WHAT YOU SHOULD DO >> Once you find the line that contains "Task: Toggle center text alignment", write out that line and every line after it to the end of the records, exactly and with nothing else.

(EXERCISE MATERIALS Opens)

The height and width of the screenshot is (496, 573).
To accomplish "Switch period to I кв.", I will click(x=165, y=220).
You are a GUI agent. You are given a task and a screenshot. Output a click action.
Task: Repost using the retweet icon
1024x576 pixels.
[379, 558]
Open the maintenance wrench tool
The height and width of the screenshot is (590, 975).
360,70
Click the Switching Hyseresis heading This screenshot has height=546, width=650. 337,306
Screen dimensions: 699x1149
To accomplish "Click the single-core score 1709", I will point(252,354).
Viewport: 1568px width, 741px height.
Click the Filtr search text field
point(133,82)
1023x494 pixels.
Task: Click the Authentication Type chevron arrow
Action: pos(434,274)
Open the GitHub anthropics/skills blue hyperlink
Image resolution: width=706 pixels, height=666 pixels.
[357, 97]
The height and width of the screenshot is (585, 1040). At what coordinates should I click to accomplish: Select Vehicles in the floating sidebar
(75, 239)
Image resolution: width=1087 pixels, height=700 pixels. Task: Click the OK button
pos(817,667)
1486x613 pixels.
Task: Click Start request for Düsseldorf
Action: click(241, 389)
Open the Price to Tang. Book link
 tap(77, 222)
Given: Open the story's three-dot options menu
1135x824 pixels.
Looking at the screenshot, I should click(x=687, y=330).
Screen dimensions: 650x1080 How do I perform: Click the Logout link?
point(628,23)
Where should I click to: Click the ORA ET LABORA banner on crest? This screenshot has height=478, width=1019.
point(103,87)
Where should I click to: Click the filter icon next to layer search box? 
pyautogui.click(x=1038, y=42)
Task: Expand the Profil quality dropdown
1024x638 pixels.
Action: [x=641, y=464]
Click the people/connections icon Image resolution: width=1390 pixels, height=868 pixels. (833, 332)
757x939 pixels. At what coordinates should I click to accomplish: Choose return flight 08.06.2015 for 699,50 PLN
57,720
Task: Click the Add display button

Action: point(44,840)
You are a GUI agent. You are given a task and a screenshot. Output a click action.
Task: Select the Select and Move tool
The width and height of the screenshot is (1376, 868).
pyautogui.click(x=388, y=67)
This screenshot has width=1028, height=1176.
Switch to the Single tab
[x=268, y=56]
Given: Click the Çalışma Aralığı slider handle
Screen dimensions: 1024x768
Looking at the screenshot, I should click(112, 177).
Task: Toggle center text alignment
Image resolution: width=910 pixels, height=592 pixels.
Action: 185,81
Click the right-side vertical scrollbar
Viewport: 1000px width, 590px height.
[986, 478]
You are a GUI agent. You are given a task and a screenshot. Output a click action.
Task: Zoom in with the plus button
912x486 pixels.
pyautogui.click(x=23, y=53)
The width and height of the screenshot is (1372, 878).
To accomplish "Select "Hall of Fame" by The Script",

(EXERCISE MATERIALS Closes)

YOUR RESPONSE >>
Task: Toggle center text alignment
Image resolution: width=910 pixels, height=592 pixels.
Action: 185,81
Click the right-side vertical scrollbar
Viewport: 1000px width, 590px height.
[986, 478]
You are a GUI agent. You are given a task and a screenshot. Output a click action.
Task: Zoom in with the plus button
912x486 pixels.
pyautogui.click(x=23, y=53)
The width and height of the screenshot is (1372, 878).
To accomplish "Select "Hall of Fame" by The Script",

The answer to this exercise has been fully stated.